K-means Clustering for Administrative Duration versus Bounce Rate and Administrative Duration versus Exit Rate#

# Administrative duration vs Bounce Rate
x = dataset.iloc[:, [1, 6]].values
x.shape

(12330, 2)

wcss = []
for i in range(1, 11):
    km = KMeans(
        n_clusters=i,
        init="k-means++",
        max_iter=300,
        n_init=10,
        random_state=0,
        algorithm="elkan",
        tol=0.001,
    )
    km.fit(x)
    labels = km.labels_
    wcss.append(km.inertia_)

plt.rcParams["figure.figsize"] = (15, 7)
plt.plot(range(1, 11), wcss)
plt.grid()
plt.tight_layout()
plt.title("The Elbow Method", fontsize=20)
plt.xlabel("No. of Clusters")
plt.ylabel("wcss")
plt.show()

../../_images/a22b4a9924933f31854079f1d4adcda02e538a82c68fbb6072b9c73c56bfd0c9.png

km = KMeans(
    n_clusters=2, init="k-means++", max_iter=300, n_init=10, random_state=0
)
y_means = km.fit_predict(x)

plt.scatter(
    x[y_means == 0, 0],
    x[y_means == 0, 1],
    s=100,
    c="pink",
    label="Un-interested Customers",
)
plt.scatter(
    x[y_means == 1, 0],
    x[y_means == 1, 1],
    s=100,
    c="cyan",
    label="Target Customers",
)
plt.scatter(
    km.cluster_centers_[:, 0],
    km.cluster_centers_[:, 1],
    s=50,
    c="blue",
    label="centeroid",
)

plt.title("Administrative Duration vs Bounce Rate", fontsize=20)
plt.grid()
plt.xlabel("Administrative Duration")
plt.ylabel("Bounce Rates")
plt.legend()
plt.show()

../../_images/075d68d25769bfc5b016489518eccc89b8399582204c3ce8ab69c724f0b22ff6.png

# Administrative duration vs Exit Rate
x = dataset.iloc[:, [1, 7]].values

wcss = []
for i in range(1, 11):
    km = KMeans(
        n_clusters=i,
        init="k-means++",
        max_iter=300,
        n_init=10,
        random_state=0,
        algorithm="elkan",
        tol=0.001,
    )
    km.fit(x)
    labels = km.labels_
    wcss.append(km.inertia_)

plt.rcParams["figure.figsize"] = (15, 7)
plt.plot(range(1, 11), wcss)
plt.grid()
plt.tight_layout()
plt.title("The Elbow Method", fontsize=20)
plt.xlabel("No. of Clusters")
plt.ylabel("wcss")
plt.show()

../../_images/a22b4a9924933f31854079f1d4adcda02e538a82c68fbb6072b9c73c56bfd0c9.png

km = KMeans(
    n_clusters=2, init="k-means++", max_iter=300, n_init=10, random_state=0
)
y_means = km.fit_predict(x)

plt.scatter(
    x[y_means == 0, 0],
    x[y_means == 0, 1],
    s=100,
    c="pink",
    label="Un-interested Customers",
)
plt.scatter(
    x[y_means == 1, 0],
    x[y_means == 1, 1],
    s=100,
    c="yellow",
    label="Target Customers",
)
plt.scatter(
    km.cluster_centers_[:, 0],
    km.cluster_centers_[:, 1],
    s=50,
    c="blue",
    label="centeroid",
)

plt.title("Administrative Duration vs Exit Rates", fontsize=20)
plt.grid()
plt.xlabel("Administrative Duration")
plt.ylabel("Exit Rates")
plt.legend()
plt.show()

../../_images/7e821f451b49793f961aebef50562e46faa8cf431b98ad82d696398c9c146269.png

Uninterested customers spend less time in administrative pages compared with the target customers, who spend around 750 seconds on the administrative page before exiting.

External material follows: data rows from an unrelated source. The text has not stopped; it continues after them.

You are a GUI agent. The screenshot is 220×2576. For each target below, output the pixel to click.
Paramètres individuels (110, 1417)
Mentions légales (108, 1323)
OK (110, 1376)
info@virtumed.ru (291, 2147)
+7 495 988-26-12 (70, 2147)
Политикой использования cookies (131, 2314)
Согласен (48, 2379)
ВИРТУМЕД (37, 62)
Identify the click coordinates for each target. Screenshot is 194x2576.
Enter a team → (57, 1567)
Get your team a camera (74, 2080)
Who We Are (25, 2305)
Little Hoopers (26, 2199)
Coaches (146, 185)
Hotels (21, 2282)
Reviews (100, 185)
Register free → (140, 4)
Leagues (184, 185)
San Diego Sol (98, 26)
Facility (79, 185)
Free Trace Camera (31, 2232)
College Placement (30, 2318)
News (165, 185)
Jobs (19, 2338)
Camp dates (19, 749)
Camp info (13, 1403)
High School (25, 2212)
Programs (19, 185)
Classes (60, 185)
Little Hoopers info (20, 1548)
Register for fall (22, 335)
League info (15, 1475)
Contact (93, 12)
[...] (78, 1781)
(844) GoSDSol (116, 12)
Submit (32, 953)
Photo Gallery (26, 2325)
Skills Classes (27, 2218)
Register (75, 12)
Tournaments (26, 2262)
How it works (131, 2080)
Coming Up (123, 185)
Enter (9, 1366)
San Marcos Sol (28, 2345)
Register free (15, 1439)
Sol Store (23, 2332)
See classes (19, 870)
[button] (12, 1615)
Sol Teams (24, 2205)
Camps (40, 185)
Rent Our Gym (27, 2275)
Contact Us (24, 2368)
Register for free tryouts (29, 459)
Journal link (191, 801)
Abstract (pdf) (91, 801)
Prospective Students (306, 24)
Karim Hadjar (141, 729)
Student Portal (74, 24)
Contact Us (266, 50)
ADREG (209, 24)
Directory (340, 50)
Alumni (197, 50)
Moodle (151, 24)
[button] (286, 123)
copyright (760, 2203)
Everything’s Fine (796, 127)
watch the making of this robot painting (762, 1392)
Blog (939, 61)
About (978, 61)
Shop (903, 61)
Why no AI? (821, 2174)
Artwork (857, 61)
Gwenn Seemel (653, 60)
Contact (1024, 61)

The conversion rates of new visitors are high compared to those of returning customers.
While the number of returning customers to the website is high, the conversion rate is low compared to that of new customers.
Pages with a high page value have a lower bounce rate. We should be talking with our tech team to find ways to improve the page value of the web pages.